[[ SUPPLIED DATA, beginning ]]

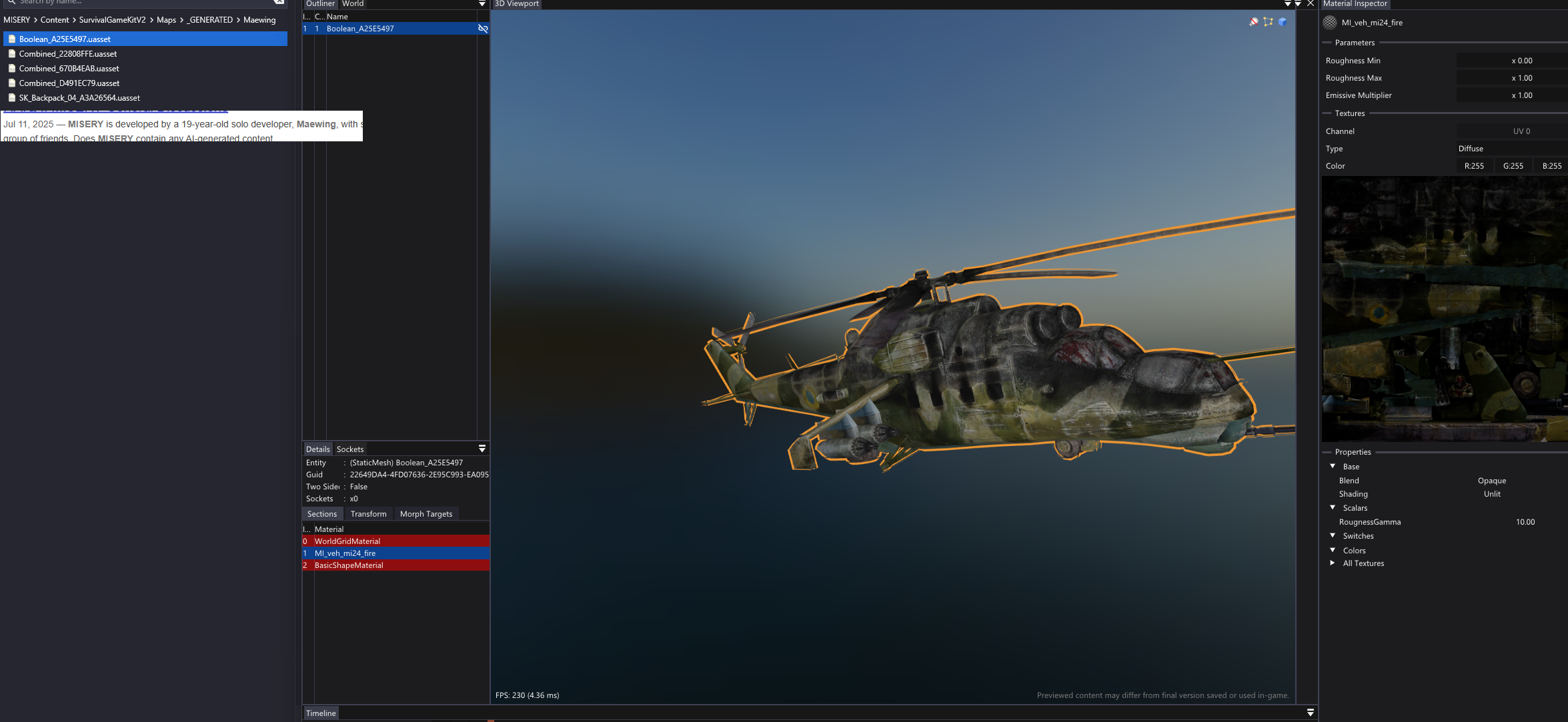Viewport: 1568px width, 722px height.
Task: Navigate to SurvivalGameKitV2 breadcrumb folder
Action: (112, 20)
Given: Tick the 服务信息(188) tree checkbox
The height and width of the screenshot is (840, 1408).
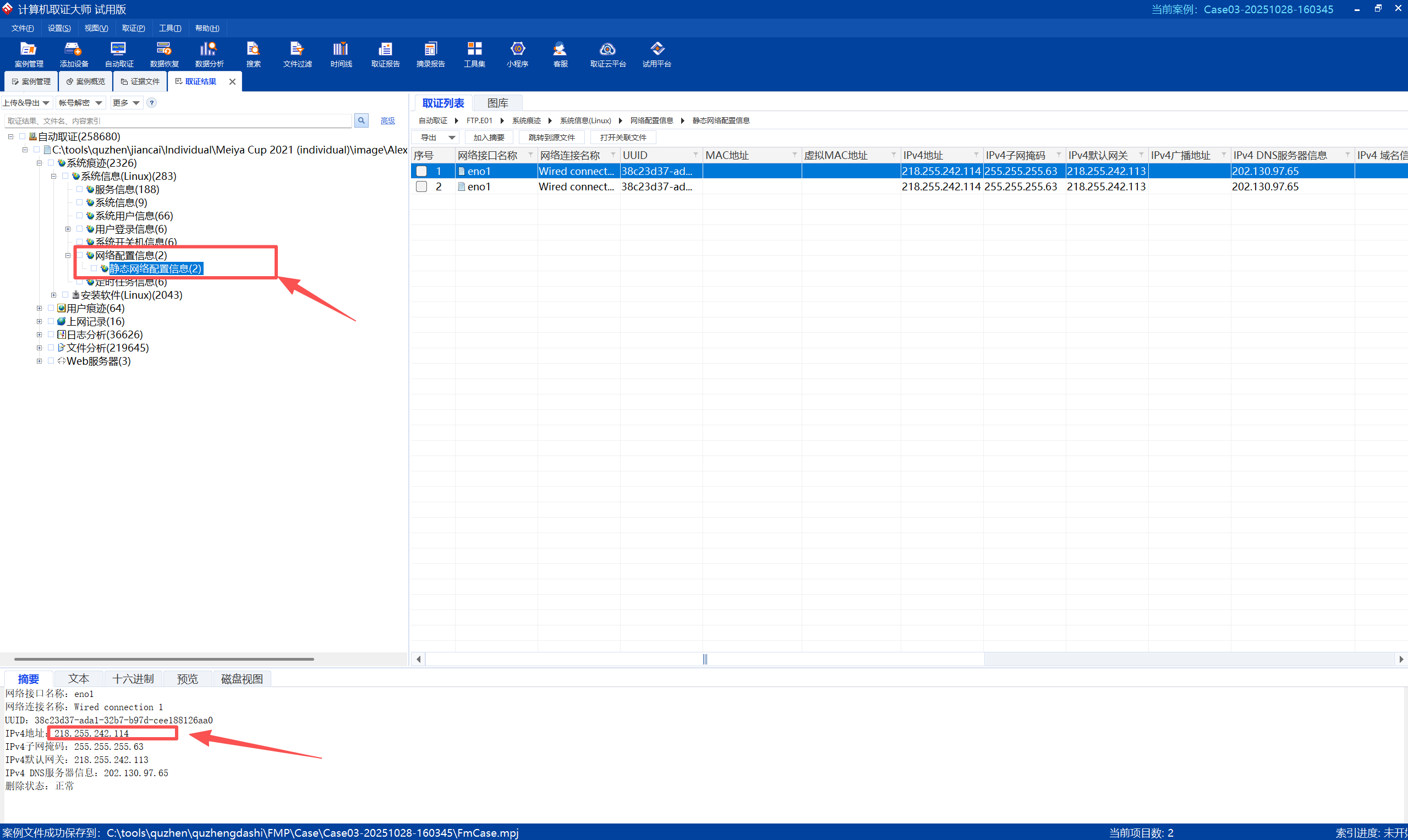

[[ SUPPLIED DATA, end ]]

EXERCISE -> Starting with the line that holds "Given: Tick the 服务信息(188) tree checkbox", retype each line through the last one in the listing above, exactly as written. Do not copy any pictures.

TASK RESULT ->
Given: Tick the 服务信息(188) tree checkbox
The height and width of the screenshot is (840, 1408).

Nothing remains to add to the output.